Page text

:::::

Binaural Audio for Narrative VR

Oculus Story Studio Blog
Posted by Thomas Bible
May 31, 2016

George Lucas once said that audio is 50% of the experience. This has never been truer than it is with VR, where we hijack your perception and transport you to new worlds.

With VR, we use our knowledge of optics to simulate visual perception to create an immersive experience. But we can’t have a completely immersive experience without high quality audio that simulates how hearing works as well. VR audio gives us a number of powerful tools to achieve this, like being able to direct the viewer’s attention, enhance user feedback, and drive emotions.

Simulating a full environment often creates an overwhelming number of things to experience, but well-crafted audio directs our attention to the most important elements in a scene—including those outside our field of vision. Audio also supplies us with important feedback that turns an ordinary physics interaction into something truly compelling and immersive. Most importantly, audio drives our emotions much more effectively than anything else because hearing is our fastest sense. Try watching a scene from a movie with the sound off to see what we mean.

So what is binaural audio?

Binaural audio was first used around 1881, but has remained a novelty because it required the listener to keep their their head stationary to be fully experienced—that is, until now. By simulating the way our hearing works, while also tracking head movement, we can create an audio experience that sounds “real”, with the freedom to move around and explore a virtual acoustic space.

To do this, binaural audio simulates various elements of acoustic physics such as: the inter-aural time difference (the difference in the time it takes a sound to travel from the source to one ear, compared to the other), environmental reflections (most of the sound we hear does not come to us directly from the source, but rather as reflections from walls, floors, and other surfaces), filtering of sounds by your body (the shape of our ears and bodies affects the timbre of sounds we hear. Try covering the tops of your ears with your hands to see what we mean), and many other techniques.

The binaural Oculus Spatializer plug-in, available as a free download.

For Henry and Dear Angelica, we used the binaural Oculus Spatializer, a free plug-in available on the Oculus developer site. This plug-in does much of the complex acoustic simulation work, allowing us to focus on the more creative side of binaural VR audio.

Binaural vs. non-binaural audio

It’s fairly easy to create audio for VR with traditional techniques, which provide more control over how the sound is played back—for example using stereo sounds with no real-time binaural processing. But even if those stereo sounds are binaurally pre-processed, the sense of immersion can be easily broken. This is because when you turn your head, all the sounds turn with you, which can immediately break the sense of presence in a virtual space.

We found that there is a spectrum for creating sound in VR—with completely binaural sounds on one end (100% acoustic accuracy), and sounds playing back exactly as designed on the other (100% control). The binaural end of the spectrum represents a loss of control over the mix and timbre of the audio, while the more controlled end is immersion-breaking to the listener.

Film and games tend to live at the most controlled end of this spectrum. But in order to be truly immersive, VR audio needs to embrace the chaos and live on the binaural side. With binaural audio, we can develop the tools and language the medium needs, solve the issues it brings up, and take advantage of the greater immersion it creates.

:::::

Data listing
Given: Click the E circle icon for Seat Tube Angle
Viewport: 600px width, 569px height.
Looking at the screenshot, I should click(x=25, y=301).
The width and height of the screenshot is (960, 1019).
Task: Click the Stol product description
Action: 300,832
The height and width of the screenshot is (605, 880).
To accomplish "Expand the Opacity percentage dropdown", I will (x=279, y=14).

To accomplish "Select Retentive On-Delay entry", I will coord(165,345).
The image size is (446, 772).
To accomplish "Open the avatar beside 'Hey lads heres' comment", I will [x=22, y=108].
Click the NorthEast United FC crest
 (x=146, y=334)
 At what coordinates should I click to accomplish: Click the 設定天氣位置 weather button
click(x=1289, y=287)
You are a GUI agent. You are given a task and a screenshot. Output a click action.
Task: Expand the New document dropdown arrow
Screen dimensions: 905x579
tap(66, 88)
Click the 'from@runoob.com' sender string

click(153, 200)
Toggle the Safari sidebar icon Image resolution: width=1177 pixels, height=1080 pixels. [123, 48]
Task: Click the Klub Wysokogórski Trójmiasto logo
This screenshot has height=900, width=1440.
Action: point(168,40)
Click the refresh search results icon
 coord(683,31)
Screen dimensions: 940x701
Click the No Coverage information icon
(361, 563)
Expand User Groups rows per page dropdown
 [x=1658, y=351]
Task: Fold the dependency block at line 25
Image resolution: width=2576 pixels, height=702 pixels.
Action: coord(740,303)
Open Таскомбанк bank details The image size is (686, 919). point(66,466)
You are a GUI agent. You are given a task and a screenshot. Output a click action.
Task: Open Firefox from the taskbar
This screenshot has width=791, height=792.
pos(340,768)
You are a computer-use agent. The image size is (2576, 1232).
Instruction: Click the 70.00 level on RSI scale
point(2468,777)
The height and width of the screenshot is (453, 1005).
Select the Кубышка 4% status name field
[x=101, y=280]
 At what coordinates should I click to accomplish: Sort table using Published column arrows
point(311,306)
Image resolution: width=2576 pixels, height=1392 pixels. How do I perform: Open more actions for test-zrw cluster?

:::::

To be done
1) Transcribe the binaural audio post, everything from "Simulating a full" down to "is binaural audio?".
2) Go on with the binaural audio post, picking up right after its final sentence.

Expected answers
1)
Simulating a full environment often creates an overwhelming number of things to experience, but well-crafted audio directs our attention to the most important elements in a scene—including those outside our field of vision. Audio also supplies us with important feedback that turns an ordinary physics interaction into something truly compelling and immersive. Most importantly, audio drives our emotions much more effectively than anything else because hearing is our fastest sense. Try watching a scene from a movie with the sound off to see what we mean.

So what is binaural audio?

2)
Successful sound design

Creating sounds using binaural acoustic modelling adds a few creative restrictions. In previous games we’ve worked on, each character plays their audio from a single source, usually in the center of the character. Binaural audio lets us hear exactly where sounds are coming from. Now, with each character, we have to think about how many total sources we need and where to place them. Henry had 3 mono sources: one for his mouth (his voice), one for his torso (his hands), and one for his feet (his footsteps). Also, all these sounds have realistic fall-off curves that model loudness with distance in the real world.

One key to acoustically immersing someone in a space is understanding the way the space itself affects sound. Since most of the audio in the real world comes to you as reflections off walls, floors, and other surfaces, we couldn’t bake reverb into our sources (as we would in a game), since you’d lose the sense of the sound bouncing off surfaces around you. However, there was one place where including reverb in sounds worked well: when Henry is in the kitchen at the beginning of the experience. This worked because all the sounds come to you through the kitchen door, which is bit like a point source.

Henry in the kitchen – All the sound from the kitchen comes to the listener through the doorway, allowing us to make all the Kitchen audio into a single mono source.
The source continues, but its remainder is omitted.